Mining costs, which were the industry's biggest headache up until a year ago, are now a bright spot for a sector more concerned with volatile demand and tight financing markets, top executives told the Reuters Global Mining and Steel Summit this week.
With prices for energy, reagents, and steel retreating and the strong U.S. dollar bringing down operating costs in other countries, gold miners in particular are set to benefit as the price of the metal has stayed strong, top executives told the Reuters Global Mining and Steel Summit in New York this week.
I expect to see things like (cheaper) steel and reagents and tires and such hitting the bottom line later in the first quarter and into the second quarter as we work through our own inventories and through the inventories of our suppliers, Goldcorp CEO Chuck Jeannes told the summit in New York.
Canada's second-biggest gold company also expects to benefit from the U.S. dollar's strength against currencies in Mexico and Canada, where it mines.
Jeannes said the company has entered hedges to lock the lower currencies, which could allow Goldcorp to beat its expected 2009 cost guidance of $365 an ounce.
We're locking in the opportunity, all other things being equal, to better that cost guidance for the year, he said.
The shift in costs follows several years of rampant inflation in the mining sector, which had kept gold miners from realizing the benefits of soaring gold prices.
The reductions have been the silver lining of a worldwide economic slowdown, as weaker demand has lowered energy costs, sapped demand for reagents such as sulfuric acid, and decimated the base metals industry, thus making it easier to obtain mining equipment.
Now gold companies are confidently projecting wider margins -- which means more cash flow -- and also an easier road to getting ounces out of the ground.
Today lead times our shorter. (A year ago) you might have had (to wait) 18 months for equipment. Now it might be three months, said Aaron Regent, CEO of top gold miner Barrick Gold(ABX.TO: Quote).

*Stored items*
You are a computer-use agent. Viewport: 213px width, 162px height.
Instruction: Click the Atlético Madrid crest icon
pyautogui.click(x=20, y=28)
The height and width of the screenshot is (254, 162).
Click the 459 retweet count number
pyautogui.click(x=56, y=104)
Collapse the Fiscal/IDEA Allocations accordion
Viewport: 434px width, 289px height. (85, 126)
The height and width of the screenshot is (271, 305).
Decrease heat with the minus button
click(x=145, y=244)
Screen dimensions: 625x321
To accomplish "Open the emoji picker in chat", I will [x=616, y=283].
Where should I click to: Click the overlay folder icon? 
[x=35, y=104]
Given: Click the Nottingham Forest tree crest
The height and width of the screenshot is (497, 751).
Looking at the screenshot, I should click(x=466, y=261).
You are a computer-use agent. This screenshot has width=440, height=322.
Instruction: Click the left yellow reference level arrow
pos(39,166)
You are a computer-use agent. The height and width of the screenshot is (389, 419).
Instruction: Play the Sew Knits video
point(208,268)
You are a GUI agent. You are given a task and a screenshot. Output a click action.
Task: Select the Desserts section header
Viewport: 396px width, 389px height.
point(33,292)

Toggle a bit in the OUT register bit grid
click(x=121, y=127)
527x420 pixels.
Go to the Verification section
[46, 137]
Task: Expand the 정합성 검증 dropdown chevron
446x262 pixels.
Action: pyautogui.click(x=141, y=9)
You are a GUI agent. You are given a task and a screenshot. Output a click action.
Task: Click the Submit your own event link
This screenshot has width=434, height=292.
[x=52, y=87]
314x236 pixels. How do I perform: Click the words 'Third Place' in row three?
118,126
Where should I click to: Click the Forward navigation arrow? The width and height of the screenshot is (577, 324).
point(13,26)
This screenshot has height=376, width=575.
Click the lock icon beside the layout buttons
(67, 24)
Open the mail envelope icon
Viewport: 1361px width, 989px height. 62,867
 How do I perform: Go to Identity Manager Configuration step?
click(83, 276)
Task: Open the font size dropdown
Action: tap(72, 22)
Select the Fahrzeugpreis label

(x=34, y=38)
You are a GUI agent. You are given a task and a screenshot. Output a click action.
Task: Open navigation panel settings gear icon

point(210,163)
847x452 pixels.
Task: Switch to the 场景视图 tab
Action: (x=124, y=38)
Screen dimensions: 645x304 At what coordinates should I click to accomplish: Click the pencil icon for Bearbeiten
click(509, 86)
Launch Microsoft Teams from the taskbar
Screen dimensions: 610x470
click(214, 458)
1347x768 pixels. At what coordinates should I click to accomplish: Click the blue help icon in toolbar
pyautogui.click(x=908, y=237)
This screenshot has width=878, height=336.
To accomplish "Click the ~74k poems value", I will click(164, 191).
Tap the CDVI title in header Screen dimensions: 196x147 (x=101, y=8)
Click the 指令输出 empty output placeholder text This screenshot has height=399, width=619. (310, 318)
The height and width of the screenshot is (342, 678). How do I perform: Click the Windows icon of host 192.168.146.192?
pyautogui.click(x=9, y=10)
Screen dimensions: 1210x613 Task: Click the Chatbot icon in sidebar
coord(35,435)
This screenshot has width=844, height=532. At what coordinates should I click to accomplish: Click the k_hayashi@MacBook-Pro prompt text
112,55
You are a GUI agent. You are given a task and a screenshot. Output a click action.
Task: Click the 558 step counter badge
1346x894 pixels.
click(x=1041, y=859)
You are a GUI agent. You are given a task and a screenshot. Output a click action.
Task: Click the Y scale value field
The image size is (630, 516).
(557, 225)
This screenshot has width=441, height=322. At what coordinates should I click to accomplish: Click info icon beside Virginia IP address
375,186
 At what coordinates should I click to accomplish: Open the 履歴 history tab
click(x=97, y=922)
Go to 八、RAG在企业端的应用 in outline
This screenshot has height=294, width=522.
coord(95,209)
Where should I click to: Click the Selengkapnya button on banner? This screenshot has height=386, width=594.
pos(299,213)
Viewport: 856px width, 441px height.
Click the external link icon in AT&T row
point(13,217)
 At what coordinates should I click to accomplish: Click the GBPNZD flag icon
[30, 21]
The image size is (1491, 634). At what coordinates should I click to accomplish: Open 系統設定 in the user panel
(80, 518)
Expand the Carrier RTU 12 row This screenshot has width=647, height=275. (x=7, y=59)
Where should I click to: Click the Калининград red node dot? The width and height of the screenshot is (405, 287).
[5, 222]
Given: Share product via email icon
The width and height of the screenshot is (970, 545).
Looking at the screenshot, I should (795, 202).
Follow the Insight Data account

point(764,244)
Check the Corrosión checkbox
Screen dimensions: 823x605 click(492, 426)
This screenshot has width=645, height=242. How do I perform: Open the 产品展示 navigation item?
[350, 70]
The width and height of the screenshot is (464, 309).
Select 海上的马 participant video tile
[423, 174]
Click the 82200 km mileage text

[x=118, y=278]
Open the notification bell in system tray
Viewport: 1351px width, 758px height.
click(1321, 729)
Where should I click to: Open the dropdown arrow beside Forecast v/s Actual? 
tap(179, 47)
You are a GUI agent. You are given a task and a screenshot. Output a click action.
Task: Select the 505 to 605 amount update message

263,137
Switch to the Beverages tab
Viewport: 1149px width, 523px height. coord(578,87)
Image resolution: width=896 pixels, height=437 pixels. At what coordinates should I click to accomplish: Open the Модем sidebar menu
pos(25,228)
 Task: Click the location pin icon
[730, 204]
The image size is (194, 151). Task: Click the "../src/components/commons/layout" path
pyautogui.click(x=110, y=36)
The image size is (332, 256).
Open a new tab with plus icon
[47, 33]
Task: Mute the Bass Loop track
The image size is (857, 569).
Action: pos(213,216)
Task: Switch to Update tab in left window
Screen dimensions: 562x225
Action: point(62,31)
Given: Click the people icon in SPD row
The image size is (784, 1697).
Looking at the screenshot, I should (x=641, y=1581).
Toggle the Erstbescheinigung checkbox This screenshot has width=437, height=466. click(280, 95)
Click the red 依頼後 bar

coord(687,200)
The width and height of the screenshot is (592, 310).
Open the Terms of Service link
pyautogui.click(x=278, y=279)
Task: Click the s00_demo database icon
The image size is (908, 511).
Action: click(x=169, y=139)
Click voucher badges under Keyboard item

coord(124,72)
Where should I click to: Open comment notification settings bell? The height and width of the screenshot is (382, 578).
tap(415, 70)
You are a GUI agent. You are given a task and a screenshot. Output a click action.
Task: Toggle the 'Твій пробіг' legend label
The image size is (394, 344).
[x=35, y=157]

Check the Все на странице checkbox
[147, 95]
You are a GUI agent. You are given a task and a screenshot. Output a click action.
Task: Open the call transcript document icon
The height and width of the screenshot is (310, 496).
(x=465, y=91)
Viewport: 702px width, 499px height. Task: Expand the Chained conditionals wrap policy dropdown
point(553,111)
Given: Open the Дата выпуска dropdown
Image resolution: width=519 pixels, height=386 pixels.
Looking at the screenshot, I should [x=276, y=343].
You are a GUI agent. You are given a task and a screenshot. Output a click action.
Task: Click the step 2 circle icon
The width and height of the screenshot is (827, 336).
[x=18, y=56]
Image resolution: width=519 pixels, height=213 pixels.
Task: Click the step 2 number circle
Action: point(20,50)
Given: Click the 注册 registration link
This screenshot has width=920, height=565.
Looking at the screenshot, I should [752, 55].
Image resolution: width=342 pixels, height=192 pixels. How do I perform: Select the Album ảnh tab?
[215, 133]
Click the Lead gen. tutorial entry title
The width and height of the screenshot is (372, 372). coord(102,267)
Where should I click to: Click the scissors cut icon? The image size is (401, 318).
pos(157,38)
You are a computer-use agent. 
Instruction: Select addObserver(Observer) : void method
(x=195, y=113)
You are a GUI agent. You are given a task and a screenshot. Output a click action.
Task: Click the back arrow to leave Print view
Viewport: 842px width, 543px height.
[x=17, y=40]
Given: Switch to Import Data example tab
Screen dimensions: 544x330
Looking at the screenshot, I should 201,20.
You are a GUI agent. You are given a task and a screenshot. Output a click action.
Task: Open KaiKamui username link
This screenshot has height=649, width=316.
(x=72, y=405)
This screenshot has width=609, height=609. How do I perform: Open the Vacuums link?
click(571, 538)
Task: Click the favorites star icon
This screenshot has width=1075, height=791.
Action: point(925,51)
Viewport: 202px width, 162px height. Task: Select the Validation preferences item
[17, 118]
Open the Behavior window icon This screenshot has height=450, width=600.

*TASK GOAL*
According to the article on mining costs, what was Goldcorp's expected 2009 cost guidance?

*SOLUTION FOR THIS TASK*
$365 an ounce.